= TASK MATERIAL =
####################

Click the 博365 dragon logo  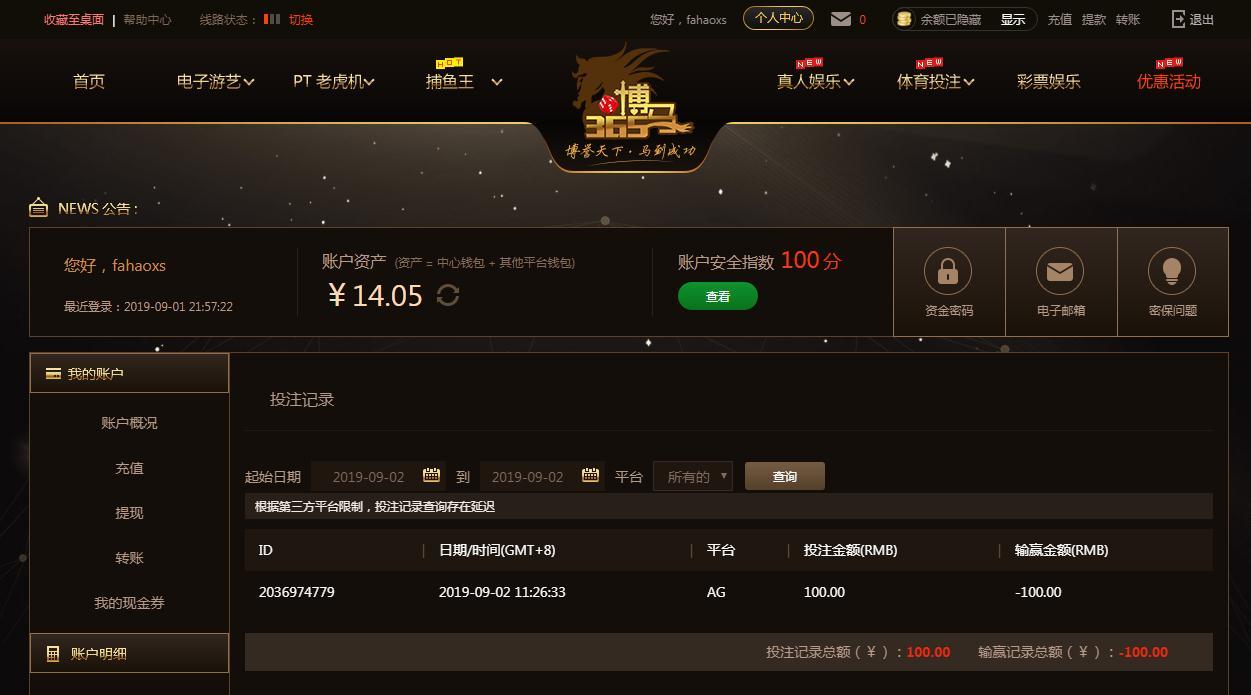coord(632,100)

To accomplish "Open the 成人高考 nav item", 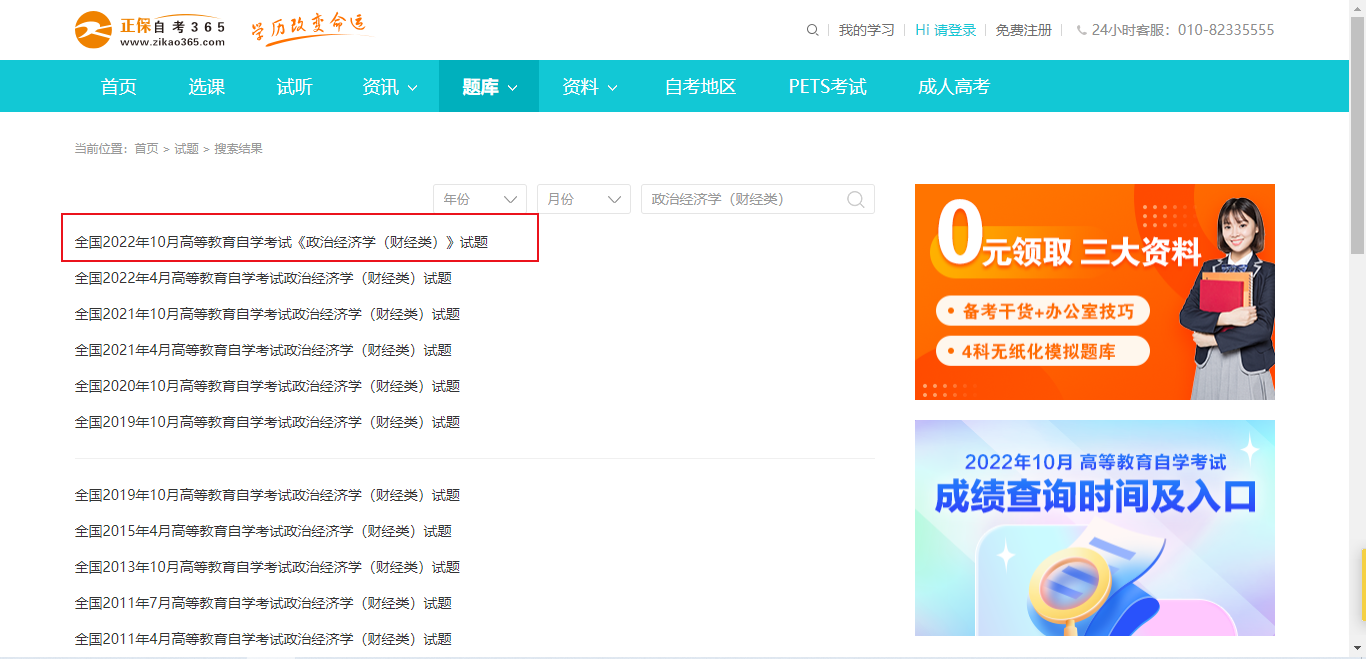I will (954, 87).
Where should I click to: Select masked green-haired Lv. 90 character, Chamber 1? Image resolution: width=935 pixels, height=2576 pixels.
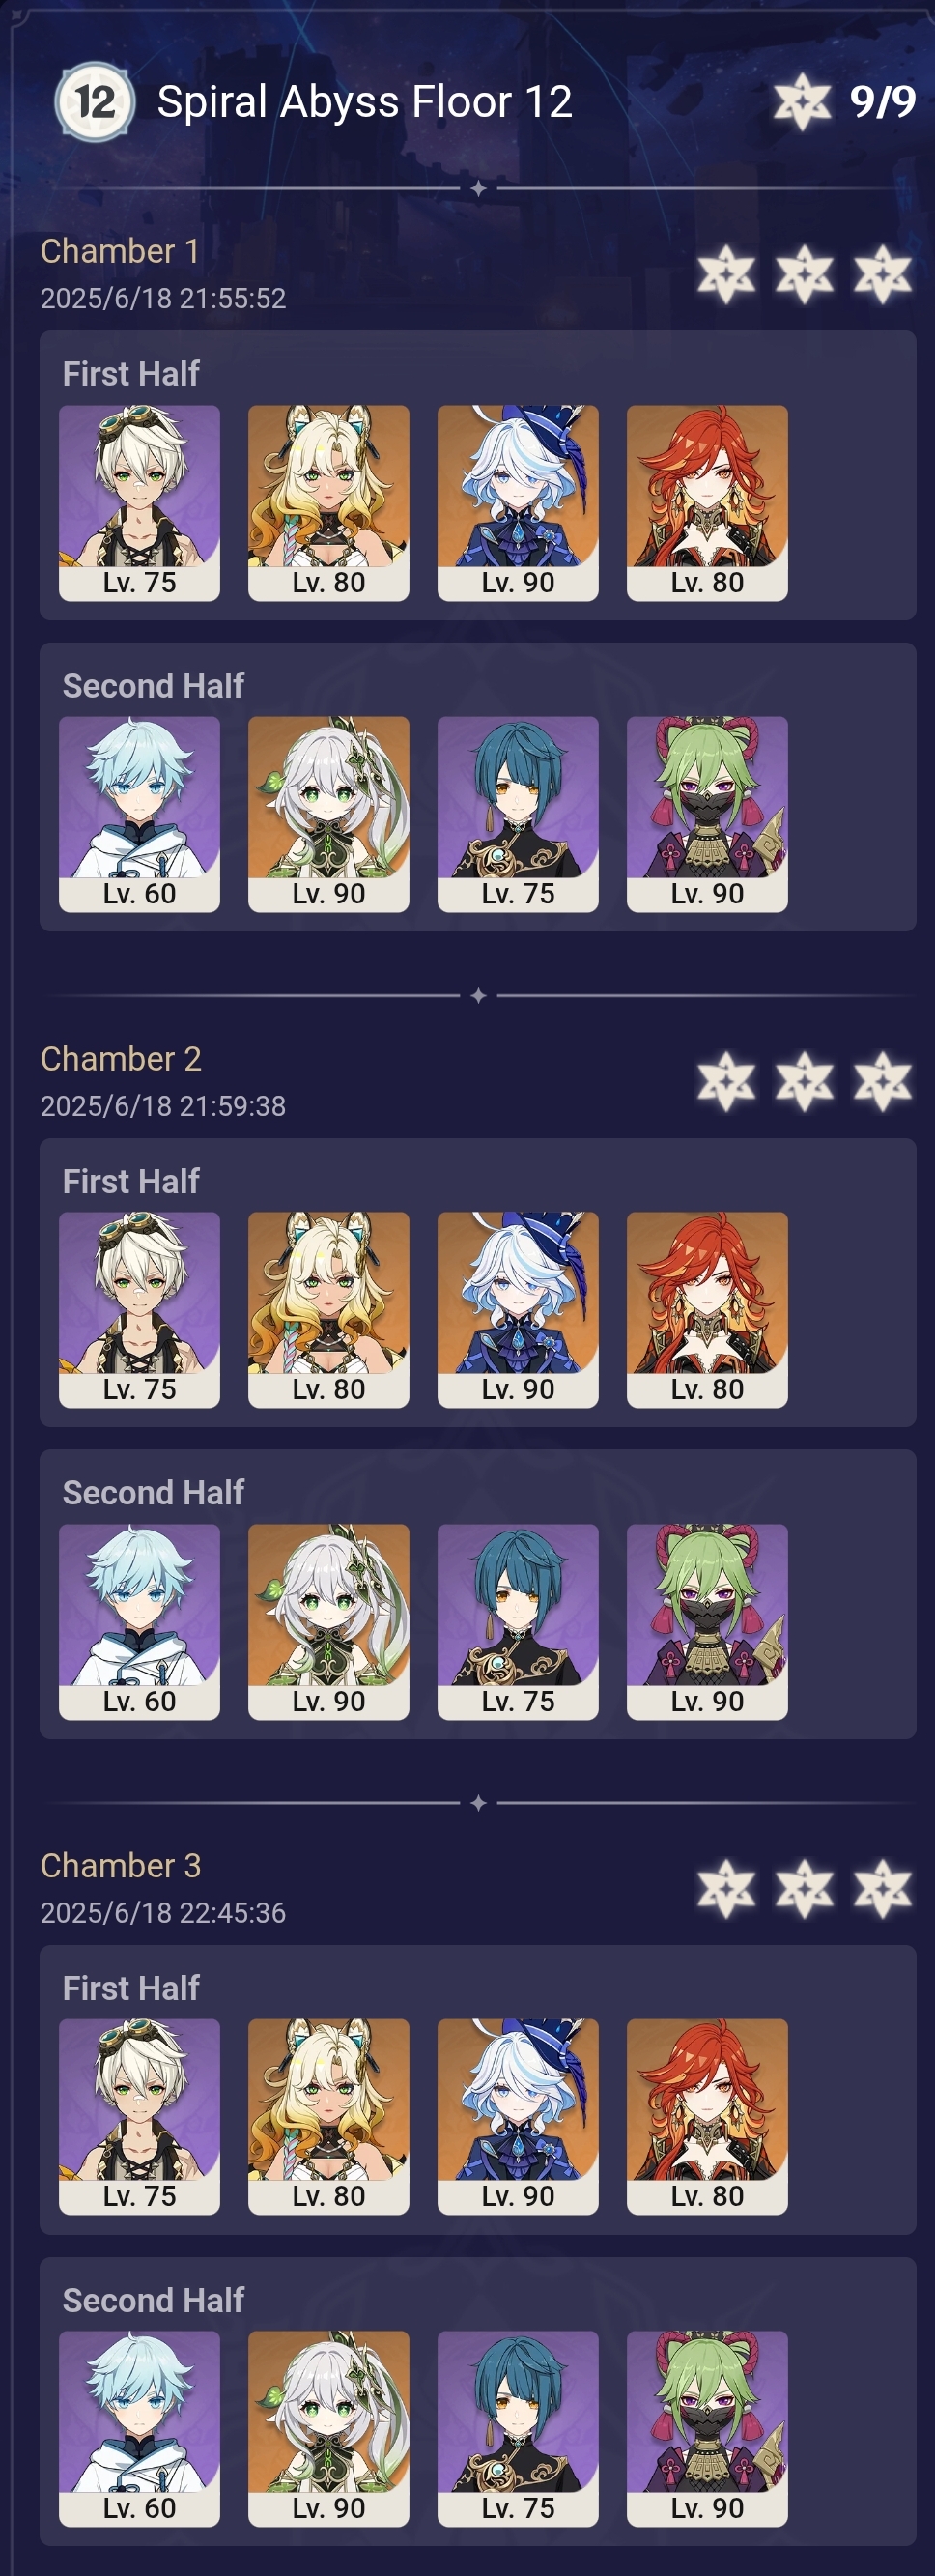pos(707,814)
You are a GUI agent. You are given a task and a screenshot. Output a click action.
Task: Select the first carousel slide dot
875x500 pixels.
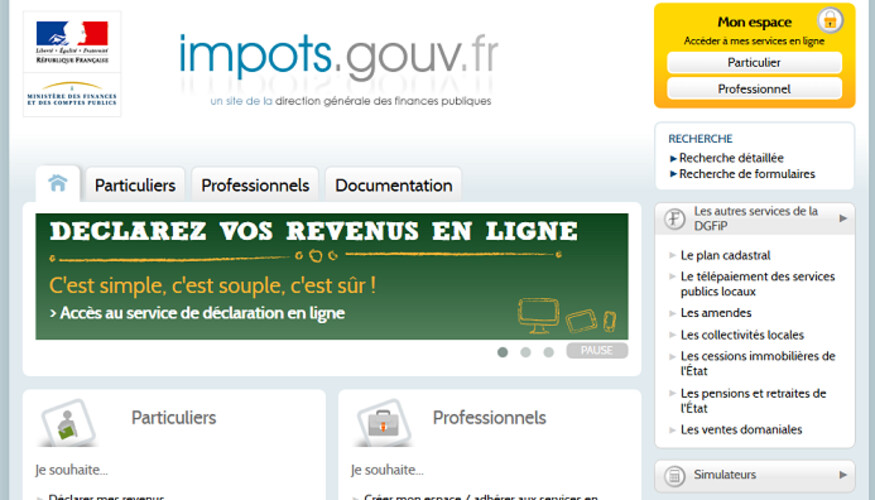tap(502, 352)
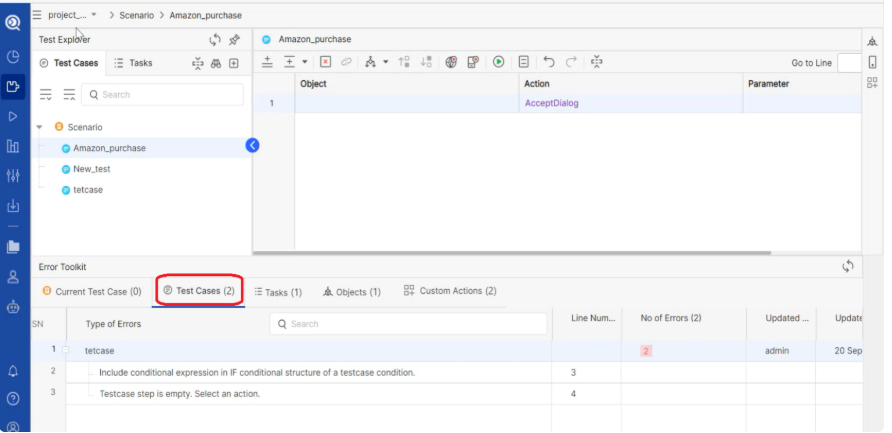Run the test case with the play icon
This screenshot has height=433, width=892.
tap(498, 62)
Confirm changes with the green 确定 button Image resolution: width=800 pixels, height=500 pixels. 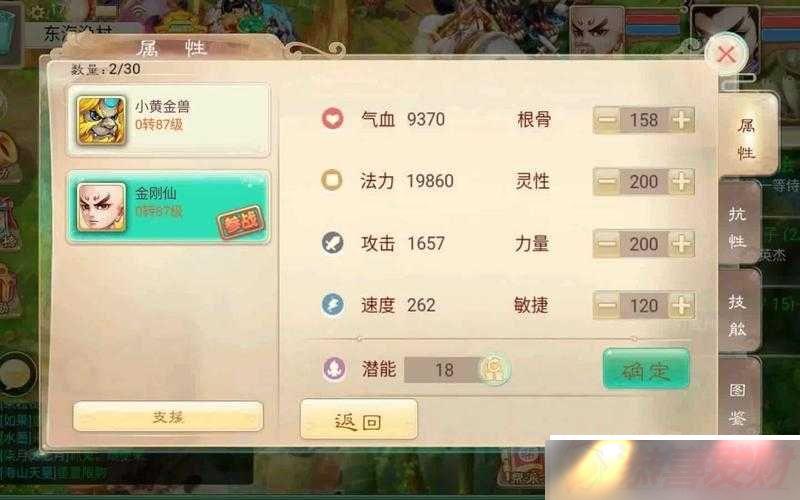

####################

Repeat exactly the lines from the one containing "You are a GUI" through the last line of the records above, both included, and leave out the pictures.

You are a GUI agent. You are given a task and a screenshot. Output a click action.
Task: Select the first carousel slide dot
875x500 pixels.
tap(502, 352)
Run the test case with the play icon
This screenshot has height=433, width=892.
tap(498, 62)
Confirm changes with the green 确定 button Image resolution: width=800 pixels, height=500 pixels. 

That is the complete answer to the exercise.